Your assignment:
After locating the line that contains "Insert a link", quote it and all lines after it through the end of the entries, and nothing more. Pictures stay out.

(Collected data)
++++++
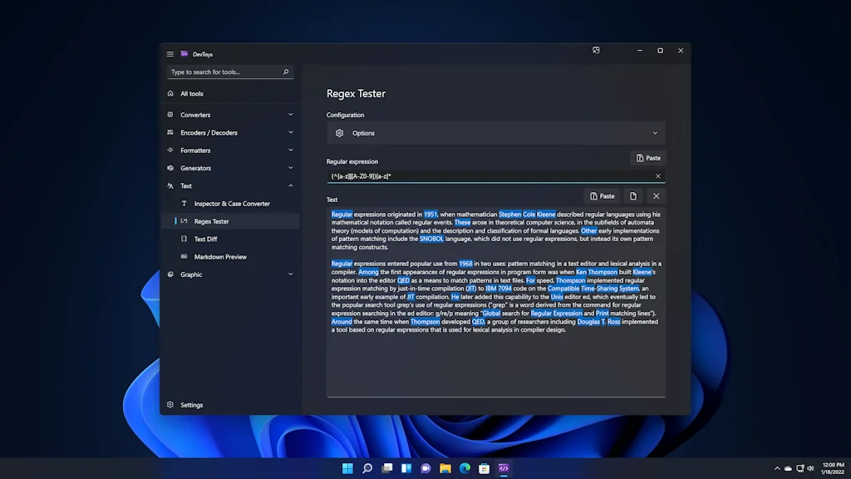Screen dimensions: 851x479
Task: Toggle the hamburger navigation menu
Action: pos(170,54)
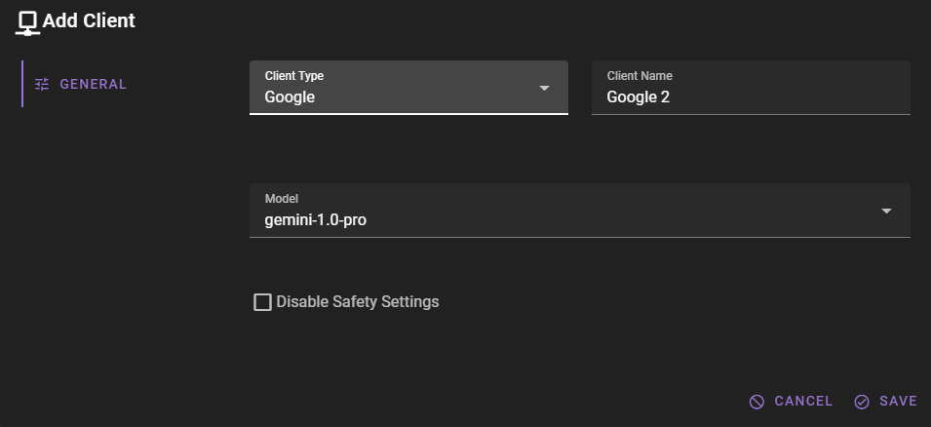Click the "Add Client" dialog title
The height and width of the screenshot is (427, 931).
[x=89, y=20]
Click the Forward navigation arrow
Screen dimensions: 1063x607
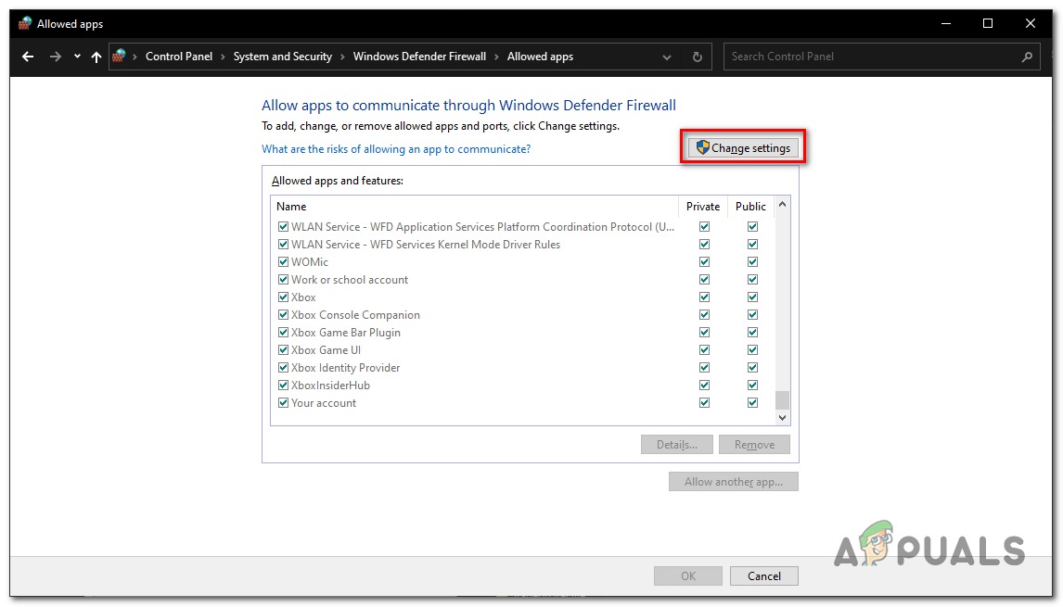click(56, 57)
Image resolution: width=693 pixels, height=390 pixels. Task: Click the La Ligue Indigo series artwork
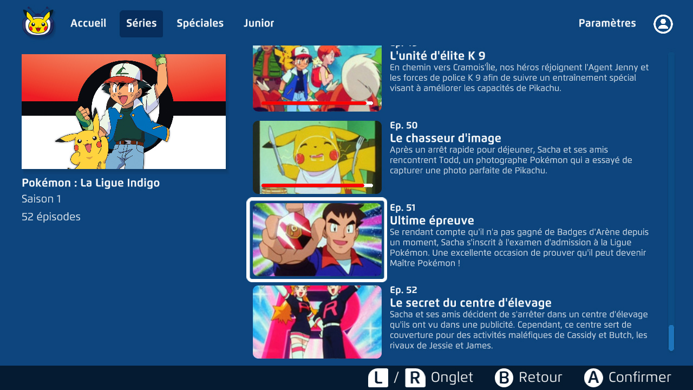coord(123,112)
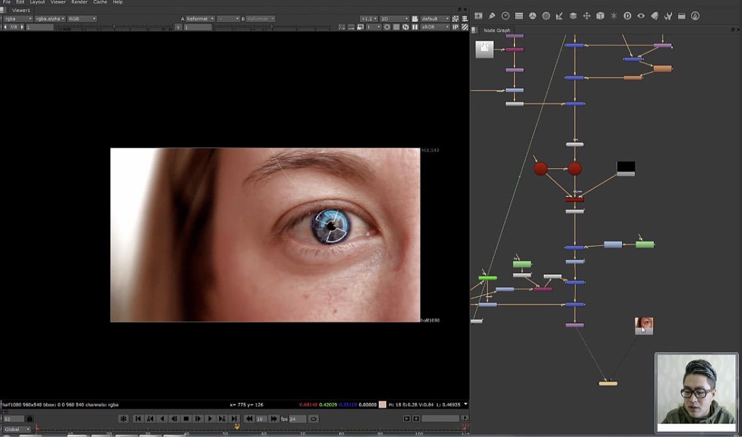Image resolution: width=742 pixels, height=438 pixels.
Task: Toggle the playback loop mode button
Action: point(314,418)
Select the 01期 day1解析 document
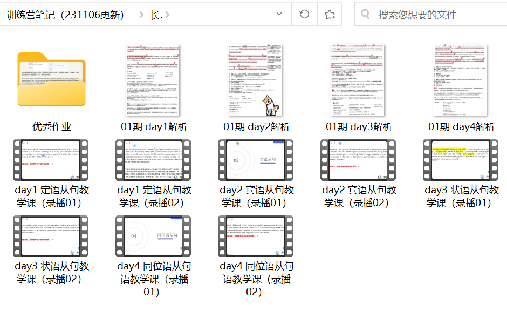The height and width of the screenshot is (310, 507). tap(154, 80)
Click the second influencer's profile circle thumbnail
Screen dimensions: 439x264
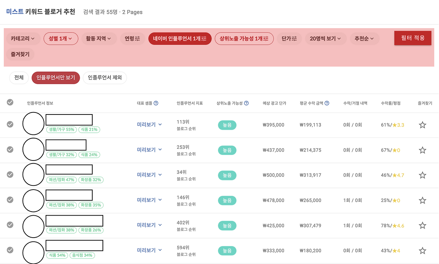(x=33, y=149)

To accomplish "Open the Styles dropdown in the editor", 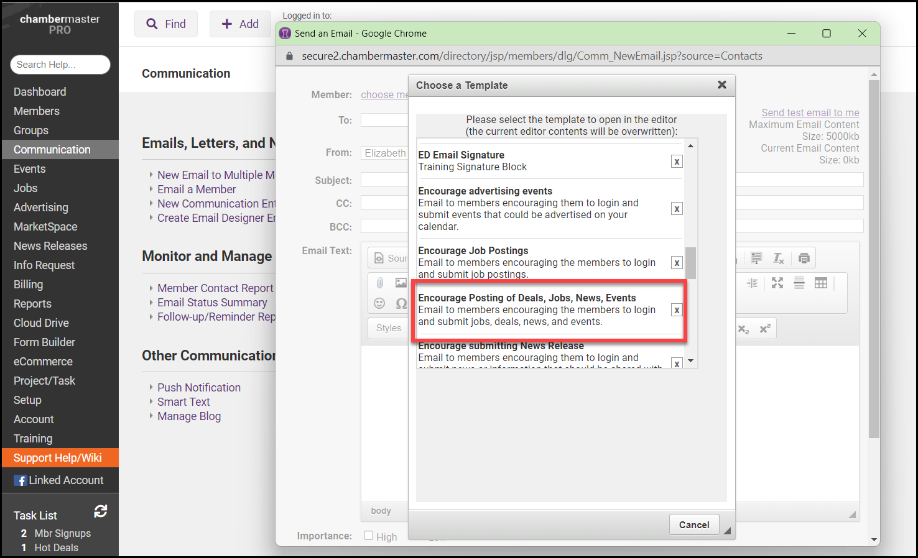I will [389, 328].
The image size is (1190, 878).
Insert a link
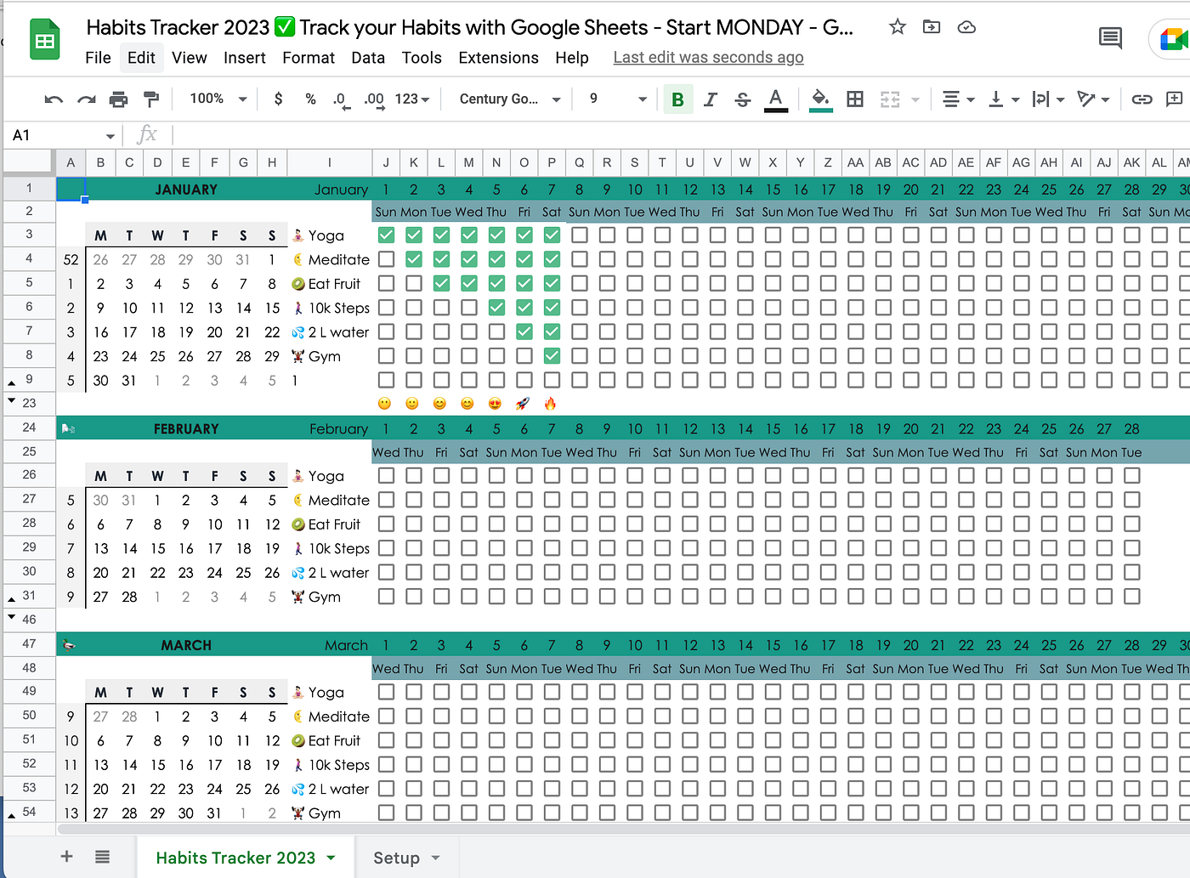(1142, 99)
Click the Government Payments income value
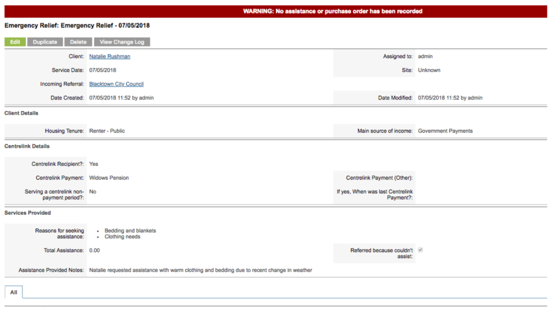This screenshot has width=555, height=309. pos(445,131)
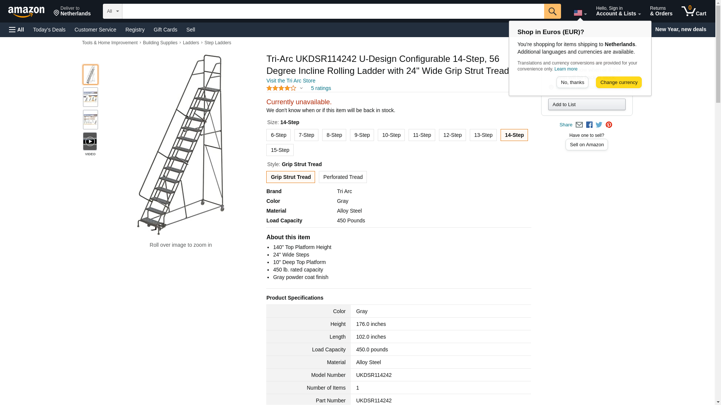Click into the search text field
Screen dimensions: 721x405
[333, 11]
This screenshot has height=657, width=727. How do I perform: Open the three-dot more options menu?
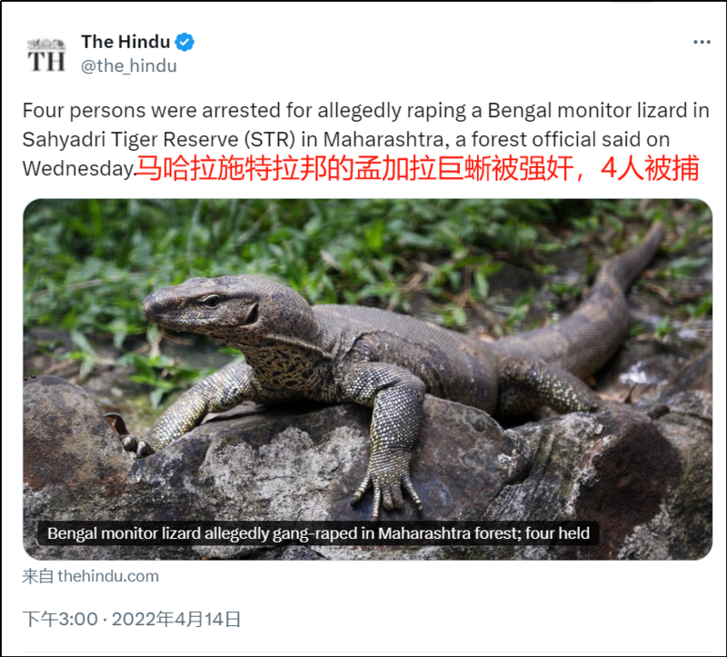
++++++
Reply to the exercise:
Insert a link
(1142, 99)
Click the Government Payments income value
This screenshot has width=555, height=309. pos(445,131)
Click into the search text field
Screen dimensions: 721x405
[333, 11]
This screenshot has height=657, width=727. How do I perform: Open the three-dot more options menu?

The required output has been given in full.